*Supplied information*
══════════════════════════════
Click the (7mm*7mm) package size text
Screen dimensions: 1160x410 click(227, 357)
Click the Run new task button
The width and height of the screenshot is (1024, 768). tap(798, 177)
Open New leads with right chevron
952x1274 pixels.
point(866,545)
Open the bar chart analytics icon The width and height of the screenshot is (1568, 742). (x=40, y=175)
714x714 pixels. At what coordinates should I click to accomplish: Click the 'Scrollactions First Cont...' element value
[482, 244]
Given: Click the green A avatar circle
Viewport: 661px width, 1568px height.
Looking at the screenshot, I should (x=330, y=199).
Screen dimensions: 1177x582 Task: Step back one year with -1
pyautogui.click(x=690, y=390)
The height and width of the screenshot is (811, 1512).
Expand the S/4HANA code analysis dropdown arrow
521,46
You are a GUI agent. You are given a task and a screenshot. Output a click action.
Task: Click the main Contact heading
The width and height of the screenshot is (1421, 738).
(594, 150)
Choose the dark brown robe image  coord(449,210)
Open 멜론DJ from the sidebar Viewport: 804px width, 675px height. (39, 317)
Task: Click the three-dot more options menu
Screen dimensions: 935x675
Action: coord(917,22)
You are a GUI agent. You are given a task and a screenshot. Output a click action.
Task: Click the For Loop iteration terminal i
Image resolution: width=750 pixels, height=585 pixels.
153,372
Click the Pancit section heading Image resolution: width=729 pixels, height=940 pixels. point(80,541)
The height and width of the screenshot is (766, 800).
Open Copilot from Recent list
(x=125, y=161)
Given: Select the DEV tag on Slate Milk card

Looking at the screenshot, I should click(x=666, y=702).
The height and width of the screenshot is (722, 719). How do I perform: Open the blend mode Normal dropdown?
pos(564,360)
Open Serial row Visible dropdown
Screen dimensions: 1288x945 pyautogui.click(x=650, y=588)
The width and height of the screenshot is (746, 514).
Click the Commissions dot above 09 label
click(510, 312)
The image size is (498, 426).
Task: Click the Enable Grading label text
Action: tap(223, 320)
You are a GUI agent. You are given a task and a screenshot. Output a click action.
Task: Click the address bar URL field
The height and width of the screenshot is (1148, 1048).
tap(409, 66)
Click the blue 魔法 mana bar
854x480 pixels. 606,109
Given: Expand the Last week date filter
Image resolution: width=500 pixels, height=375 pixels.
══════════════════════════════
*Work instructions*
Exactly as written, output the material once more.

*Result of the exercise*
Click the (7mm*7mm) package size text
Screen dimensions: 1160x410 click(227, 357)
Click the Run new task button
The width and height of the screenshot is (1024, 768). tap(798, 177)
Open New leads with right chevron
952x1274 pixels.
point(866,545)
Open the bar chart analytics icon The width and height of the screenshot is (1568, 742). (x=40, y=175)
714x714 pixels. At what coordinates should I click to accomplish: Click the 'Scrollactions First Cont...' element value
[482, 244]
Given: Click the green A avatar circle
Viewport: 661px width, 1568px height.
Looking at the screenshot, I should (x=330, y=199).
Screen dimensions: 1177x582 Task: Step back one year with -1
pyautogui.click(x=690, y=390)
The height and width of the screenshot is (811, 1512).
Expand the S/4HANA code analysis dropdown arrow
521,46
You are a GUI agent. You are given a task and a screenshot. Output a click action.
Task: Click the main Contact heading
The width and height of the screenshot is (1421, 738).
(594, 150)
Choose the dark brown robe image  coord(449,210)
Open 멜론DJ from the sidebar Viewport: 804px width, 675px height. (39, 317)
Task: Click the three-dot more options menu
Screen dimensions: 935x675
Action: coord(917,22)
You are a GUI agent. You are given a task and a screenshot. Output a click action.
Task: Click the For Loop iteration terminal i
Image resolution: width=750 pixels, height=585 pixels.
153,372
Click the Pancit section heading Image resolution: width=729 pixels, height=940 pixels. point(80,541)
The height and width of the screenshot is (766, 800).
Open Copilot from Recent list
(x=125, y=161)
Given: Select the DEV tag on Slate Milk card

Looking at the screenshot, I should click(x=666, y=702).
The height and width of the screenshot is (722, 719). How do I perform: Open the blend mode Normal dropdown?
pos(564,360)
Open Serial row Visible dropdown
Screen dimensions: 1288x945 pyautogui.click(x=650, y=588)
The width and height of the screenshot is (746, 514).
Click the Commissions dot above 09 label
click(510, 312)
The image size is (498, 426).
Task: Click the Enable Grading label text
Action: tap(223, 320)
You are a GUI agent. You are given a task and a screenshot. Output a click action.
Task: Click the address bar URL field
The height and width of the screenshot is (1148, 1048).
tap(409, 66)
Click the blue 魔法 mana bar
854x480 pixels. 606,109
Given: Expand the Last week date filter
Image resolution: width=500 pixels, height=375 pixels.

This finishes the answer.